AMY LINEHAM used her time in a Paris refugee camp to challenge the negative media portrayal of those living there, through a creative and collaborative approach to photography.
Frustrated by the media’s homogenised representation of refugees at the Porte de la Chapelle camp in Northern Paris, Lineham, a UCL medic, gave out 15 disposable cameras to its inhabitants. What followed was a series of photographs shaped entirely by the members of this all-male camp; they were given a creative outlet and full control of their own image.
Lineham’s aim was to facilitate a more honest and less one-sided portrayal, and the results are poignant in their humanity. The familiar saturated glow of the disposable endows the images with a certain nostalgia; wonky angles and amusing expressions mingle amongst shots that demonstrate the environment in which these photos were taken. Haphazard tents are displayed proudly next to the Montmartre, whilst cheeky grins and confident poses are abundant.
Overall however, what is most striking about these photographs is the immense vitality that radiates from them. We see young men who are living life, forging friendships, and carving out moments of enjoyment – albeit in conditions and situations alien to most of us in the UK. Far from being defined by their status as migrants, through photography we are able to find similarities, empathise, and appreciate their diversity.
Out of 15 cameras, only 8 made it back to Lineham, but those that survived the police brutality and harsh conditions serve as a testament to the combined power of her creative ingenuity and that of the camp’s inhabitants. As well as the cameras, participants were given a blank postcard to write a message on. Maybe these, when viewed in tandem with the photos, give the most touching account of the empowering nature of creativity: “but I know that what I done it means what I felt and I think photos is kind of art”.

## Information shown
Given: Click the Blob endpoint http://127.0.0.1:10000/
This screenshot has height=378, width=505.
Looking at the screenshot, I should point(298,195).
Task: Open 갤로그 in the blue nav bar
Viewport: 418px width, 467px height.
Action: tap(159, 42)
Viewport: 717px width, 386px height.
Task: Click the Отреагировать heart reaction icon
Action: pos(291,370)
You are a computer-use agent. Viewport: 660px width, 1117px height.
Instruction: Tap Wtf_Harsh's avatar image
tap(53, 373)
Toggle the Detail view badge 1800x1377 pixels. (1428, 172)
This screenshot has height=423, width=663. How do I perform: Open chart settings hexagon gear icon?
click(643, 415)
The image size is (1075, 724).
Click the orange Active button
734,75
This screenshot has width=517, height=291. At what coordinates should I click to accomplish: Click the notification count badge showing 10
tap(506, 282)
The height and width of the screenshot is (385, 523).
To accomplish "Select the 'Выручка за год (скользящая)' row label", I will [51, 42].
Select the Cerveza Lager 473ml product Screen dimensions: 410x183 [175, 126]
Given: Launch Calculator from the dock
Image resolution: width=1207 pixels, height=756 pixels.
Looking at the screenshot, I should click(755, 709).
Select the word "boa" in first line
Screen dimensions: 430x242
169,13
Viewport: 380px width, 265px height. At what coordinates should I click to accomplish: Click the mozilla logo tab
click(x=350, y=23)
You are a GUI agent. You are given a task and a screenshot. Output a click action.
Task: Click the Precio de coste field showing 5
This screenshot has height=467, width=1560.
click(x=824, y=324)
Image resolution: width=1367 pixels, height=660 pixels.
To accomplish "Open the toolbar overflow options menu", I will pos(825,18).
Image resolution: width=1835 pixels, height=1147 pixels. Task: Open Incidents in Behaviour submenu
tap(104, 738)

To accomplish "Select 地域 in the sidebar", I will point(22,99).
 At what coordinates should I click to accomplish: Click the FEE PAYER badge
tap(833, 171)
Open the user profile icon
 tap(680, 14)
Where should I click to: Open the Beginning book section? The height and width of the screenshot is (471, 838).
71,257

## What you are asked to do
Rewrite the part of the piece on the refugee camp photographs starting at "Overall however, what" and ending at "appreciate their diversity.", with "energy" in place of "vitality". The entries can be set aside.

## Response for this exercise
Overall however, what is most striking about these photographs is the immense energy that radiates from them. We see young men who are living life, forging friendships, and carving out moments of enjoyment – albeit in conditions and situations alien to most of us in the UK. Far from being defined by their status as migrants, through photography we are able to find similarities, empathise, and appreciate their diversity.